The Problem: Stroke is the third leading cause of death in the United States and the leading cause of adult disability. While experts agree that stroke must be treated as a medical emergency and despite proven preventative therapies, stroke care in the United States has limited acute treatment options, low public awareness and inconsistent response by local health-care delivery systems.
Our Engagement: Stroke experts identified a national stroke registry as a critical need for the stroke care community. The registry would serve as a comprehensive tool for health care professionals to improve rapid-system response, timely and accurate patient assessments, and validate and track key epidemiological factors of stroke. Further, the registry could be used to identify patients for clinical trials and would expand the market for approved acute stroke-care products. With the congressional session nearing its close as Congress departed for home to campaign for re-election, high-level champions were required to secure funding amidst last-minute budget decisions.

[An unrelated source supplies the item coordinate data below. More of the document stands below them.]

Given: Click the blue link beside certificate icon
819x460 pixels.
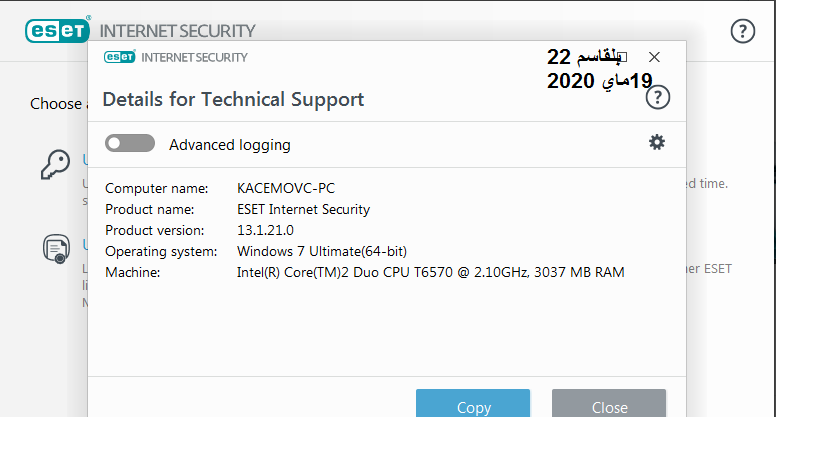Looking at the screenshot, I should pos(85,244).
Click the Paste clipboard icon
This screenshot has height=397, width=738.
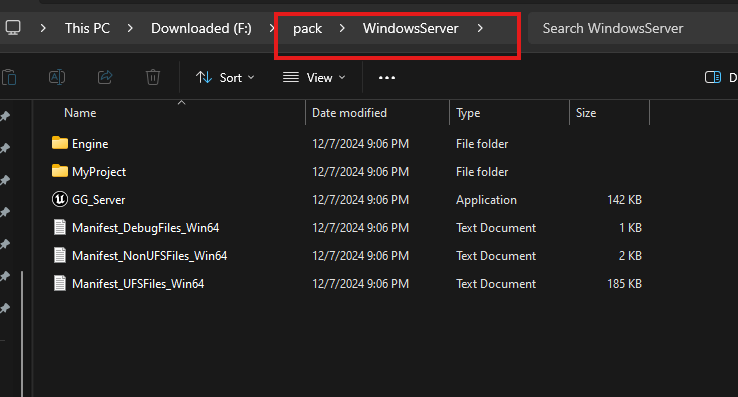point(9,77)
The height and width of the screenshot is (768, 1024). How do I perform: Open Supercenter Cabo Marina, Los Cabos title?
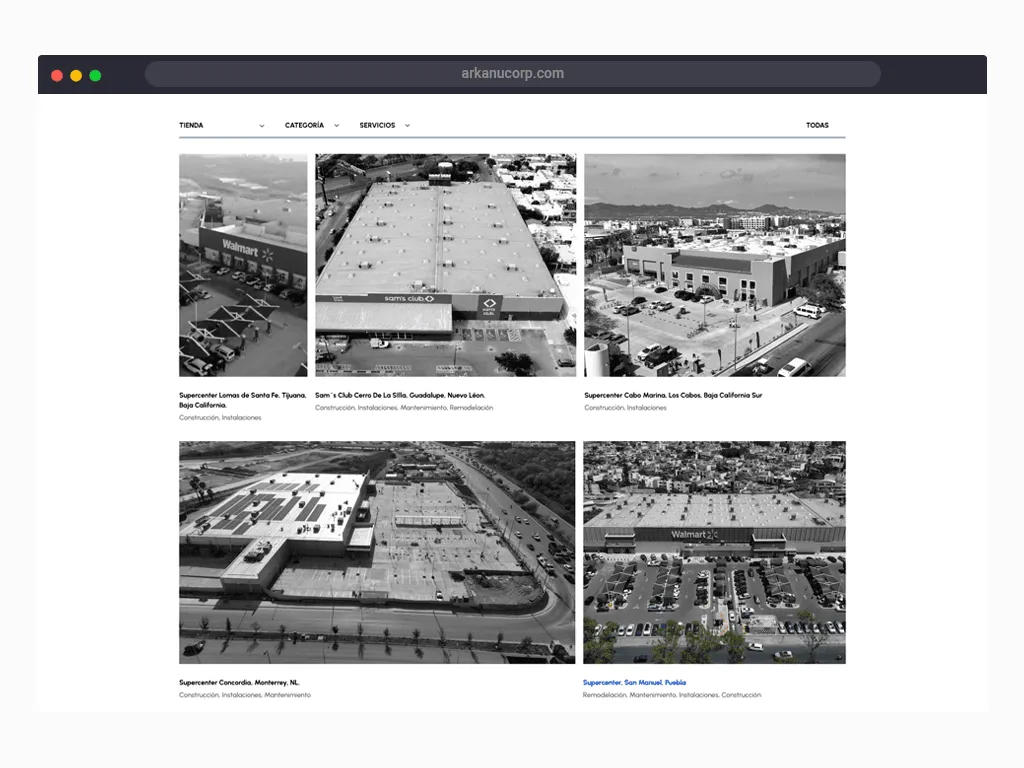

Our Action: We worked with leaders in the stroke community, and unlike earlier attempts by others, were able to build a consensus on key issues related to the registry and the lobbying strategy. In less than two weeks, leaders in the stroke community were identified, developed a registry methodology; determined funding necessary for a stroke registry pilot project; identified the agency to house the registry; and educated key congressional staff on the benefits and importance of a national stroke registry.
We counseled a team of lobbyists, developed the educational materials for their use and coordinated all stroke community communications. The efforts were successful, and $4.5 million was budgeted in 2001 for The National Paul Coverdell Acute Stroke Registry.
Funding has continued since 2001 and the studies have demonstrated improved care for patients.